§ **Work to complete**
Copy the following records verbatim, line for line.

§ **Material for the task**
--- START ---
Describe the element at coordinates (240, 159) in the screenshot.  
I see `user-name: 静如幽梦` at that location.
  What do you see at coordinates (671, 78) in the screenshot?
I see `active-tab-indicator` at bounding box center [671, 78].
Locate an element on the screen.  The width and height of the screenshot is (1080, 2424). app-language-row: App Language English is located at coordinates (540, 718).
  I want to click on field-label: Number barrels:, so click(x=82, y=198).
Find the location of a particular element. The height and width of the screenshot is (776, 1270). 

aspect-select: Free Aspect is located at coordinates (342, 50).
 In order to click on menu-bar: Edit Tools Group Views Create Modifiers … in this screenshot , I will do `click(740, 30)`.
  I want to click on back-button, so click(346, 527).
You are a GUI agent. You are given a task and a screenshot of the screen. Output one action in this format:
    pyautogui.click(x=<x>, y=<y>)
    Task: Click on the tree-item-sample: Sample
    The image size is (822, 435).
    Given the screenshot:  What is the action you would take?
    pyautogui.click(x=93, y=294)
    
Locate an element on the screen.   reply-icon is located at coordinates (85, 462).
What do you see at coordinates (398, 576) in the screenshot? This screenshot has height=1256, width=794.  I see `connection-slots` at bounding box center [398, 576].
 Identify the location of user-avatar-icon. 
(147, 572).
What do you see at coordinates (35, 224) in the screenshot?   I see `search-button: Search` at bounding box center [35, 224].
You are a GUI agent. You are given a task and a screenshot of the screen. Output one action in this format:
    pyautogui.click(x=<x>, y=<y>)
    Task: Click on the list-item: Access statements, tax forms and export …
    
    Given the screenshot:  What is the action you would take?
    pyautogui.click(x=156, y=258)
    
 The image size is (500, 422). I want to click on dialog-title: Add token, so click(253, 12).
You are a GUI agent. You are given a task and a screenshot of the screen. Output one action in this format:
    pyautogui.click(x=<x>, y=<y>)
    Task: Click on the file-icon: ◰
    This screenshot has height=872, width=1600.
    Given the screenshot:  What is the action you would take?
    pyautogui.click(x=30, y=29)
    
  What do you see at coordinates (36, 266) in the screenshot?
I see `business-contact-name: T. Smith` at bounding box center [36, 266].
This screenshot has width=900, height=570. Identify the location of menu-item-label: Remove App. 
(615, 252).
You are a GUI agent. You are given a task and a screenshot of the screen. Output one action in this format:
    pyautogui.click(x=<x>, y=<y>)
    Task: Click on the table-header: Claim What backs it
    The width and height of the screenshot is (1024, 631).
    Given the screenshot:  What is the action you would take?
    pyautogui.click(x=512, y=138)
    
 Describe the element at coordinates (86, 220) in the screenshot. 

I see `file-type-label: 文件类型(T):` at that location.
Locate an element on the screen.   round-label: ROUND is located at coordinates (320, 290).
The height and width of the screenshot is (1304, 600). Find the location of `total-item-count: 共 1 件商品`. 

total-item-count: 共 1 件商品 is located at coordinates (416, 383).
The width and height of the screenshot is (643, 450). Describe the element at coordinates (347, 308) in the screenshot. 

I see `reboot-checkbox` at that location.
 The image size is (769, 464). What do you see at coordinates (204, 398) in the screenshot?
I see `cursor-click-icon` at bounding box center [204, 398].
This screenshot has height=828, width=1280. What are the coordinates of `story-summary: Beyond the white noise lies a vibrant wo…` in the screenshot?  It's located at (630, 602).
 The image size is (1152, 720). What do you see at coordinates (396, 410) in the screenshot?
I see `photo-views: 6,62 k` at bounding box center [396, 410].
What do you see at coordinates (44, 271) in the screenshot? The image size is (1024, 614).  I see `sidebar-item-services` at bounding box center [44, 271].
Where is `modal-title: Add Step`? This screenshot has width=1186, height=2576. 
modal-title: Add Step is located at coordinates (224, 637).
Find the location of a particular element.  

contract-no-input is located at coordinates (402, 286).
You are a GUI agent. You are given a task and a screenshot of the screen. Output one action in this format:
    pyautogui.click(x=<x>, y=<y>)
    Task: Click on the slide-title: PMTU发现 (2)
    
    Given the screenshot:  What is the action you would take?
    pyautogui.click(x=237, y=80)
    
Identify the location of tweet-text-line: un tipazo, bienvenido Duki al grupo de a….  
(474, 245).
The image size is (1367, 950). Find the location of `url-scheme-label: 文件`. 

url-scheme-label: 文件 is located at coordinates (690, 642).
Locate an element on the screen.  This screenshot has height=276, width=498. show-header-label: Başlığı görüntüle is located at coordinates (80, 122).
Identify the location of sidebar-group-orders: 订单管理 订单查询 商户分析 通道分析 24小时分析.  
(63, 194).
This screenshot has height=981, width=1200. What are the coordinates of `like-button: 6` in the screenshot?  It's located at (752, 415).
--- END ---
§ **Solution to this task**
Describe the element at coordinates (240, 159) in the screenshot.  
I see `user-name: 静如幽梦` at that location.
  What do you see at coordinates (671, 78) in the screenshot?
I see `active-tab-indicator` at bounding box center [671, 78].
Locate an element on the screen.  The width and height of the screenshot is (1080, 2424). app-language-row: App Language English is located at coordinates (540, 718).
  I want to click on field-label: Number barrels:, so click(x=82, y=198).
Find the location of a particular element. The height and width of the screenshot is (776, 1270). 

aspect-select: Free Aspect is located at coordinates (342, 50).
 In order to click on menu-bar: Edit Tools Group Views Create Modifiers … in this screenshot , I will do `click(740, 30)`.
  I want to click on back-button, so click(346, 527).
You are a GUI agent. You are given a task and a screenshot of the screen. Output one action in this format:
    pyautogui.click(x=<x>, y=<y>)
    Task: Click on the tree-item-sample: Sample
    The image size is (822, 435).
    Given the screenshot:  What is the action you would take?
    pyautogui.click(x=93, y=294)
    
Locate an element on the screen.   reply-icon is located at coordinates (85, 462).
What do you see at coordinates (398, 576) in the screenshot? This screenshot has height=1256, width=794.  I see `connection-slots` at bounding box center [398, 576].
 Identify the location of user-avatar-icon. 
(147, 572).
What do you see at coordinates (35, 224) in the screenshot?   I see `search-button: Search` at bounding box center [35, 224].
You are a GUI agent. You are given a task and a screenshot of the screen. Output one action in this format:
    pyautogui.click(x=<x>, y=<y>)
    Task: Click on the list-item: Access statements, tax forms and export …
    
    Given the screenshot:  What is the action you would take?
    pyautogui.click(x=156, y=258)
    
 The image size is (500, 422). I want to click on dialog-title: Add token, so click(253, 12).
You are a GUI agent. You are given a task and a screenshot of the screen. Output one action in this format:
    pyautogui.click(x=<x>, y=<y>)
    Task: Click on the file-icon: ◰
    This screenshot has height=872, width=1600.
    Given the screenshot:  What is the action you would take?
    pyautogui.click(x=30, y=29)
    
  What do you see at coordinates (36, 266) in the screenshot?
I see `business-contact-name: T. Smith` at bounding box center [36, 266].
This screenshot has width=900, height=570. Identify the location of menu-item-label: Remove App. 
(615, 252).
You are a GUI agent. You are given a task and a screenshot of the screen. Output one action in this format:
    pyautogui.click(x=<x>, y=<y>)
    Task: Click on the table-header: Claim What backs it
    The width and height of the screenshot is (1024, 631).
    Given the screenshot:  What is the action you would take?
    pyautogui.click(x=512, y=138)
    
 Describe the element at coordinates (86, 220) in the screenshot. 

I see `file-type-label: 文件类型(T):` at that location.
Locate an element on the screen.   round-label: ROUND is located at coordinates (320, 290).
The height and width of the screenshot is (1304, 600). Find the location of `total-item-count: 共 1 件商品`. 

total-item-count: 共 1 件商品 is located at coordinates (416, 383).
The width and height of the screenshot is (643, 450). Describe the element at coordinates (347, 308) in the screenshot. 

I see `reboot-checkbox` at that location.
 The image size is (769, 464). What do you see at coordinates (204, 398) in the screenshot?
I see `cursor-click-icon` at bounding box center [204, 398].
This screenshot has height=828, width=1280. What are the coordinates of `story-summary: Beyond the white noise lies a vibrant wo…` in the screenshot?  It's located at (630, 602).
 The image size is (1152, 720). What do you see at coordinates (396, 410) in the screenshot?
I see `photo-views: 6,62 k` at bounding box center [396, 410].
What do you see at coordinates (44, 271) in the screenshot? The image size is (1024, 614).  I see `sidebar-item-services` at bounding box center [44, 271].
Where is `modal-title: Add Step`? This screenshot has width=1186, height=2576. 
modal-title: Add Step is located at coordinates (224, 637).
Find the location of a particular element.  

contract-no-input is located at coordinates (402, 286).
You are a GUI agent. You are given a task and a screenshot of the screen. Output one action in this format:
    pyautogui.click(x=<x>, y=<y>)
    Task: Click on the slide-title: PMTU发现 (2)
    
    Given the screenshot:  What is the action you would take?
    pyautogui.click(x=237, y=80)
    
Identify the location of tweet-text-line: un tipazo, bienvenido Duki al grupo de a….  
(474, 245).
The image size is (1367, 950). Find the location of `url-scheme-label: 文件`. 

url-scheme-label: 文件 is located at coordinates (690, 642).
Locate an element on the screen.  This screenshot has height=276, width=498. show-header-label: Başlığı görüntüle is located at coordinates (80, 122).
Identify the location of sidebar-group-orders: 订单管理 订单查询 商户分析 通道分析 24小时分析.  
(63, 194).
This screenshot has height=981, width=1200. What are the coordinates of `like-button: 6` in the screenshot?  It's located at (752, 415).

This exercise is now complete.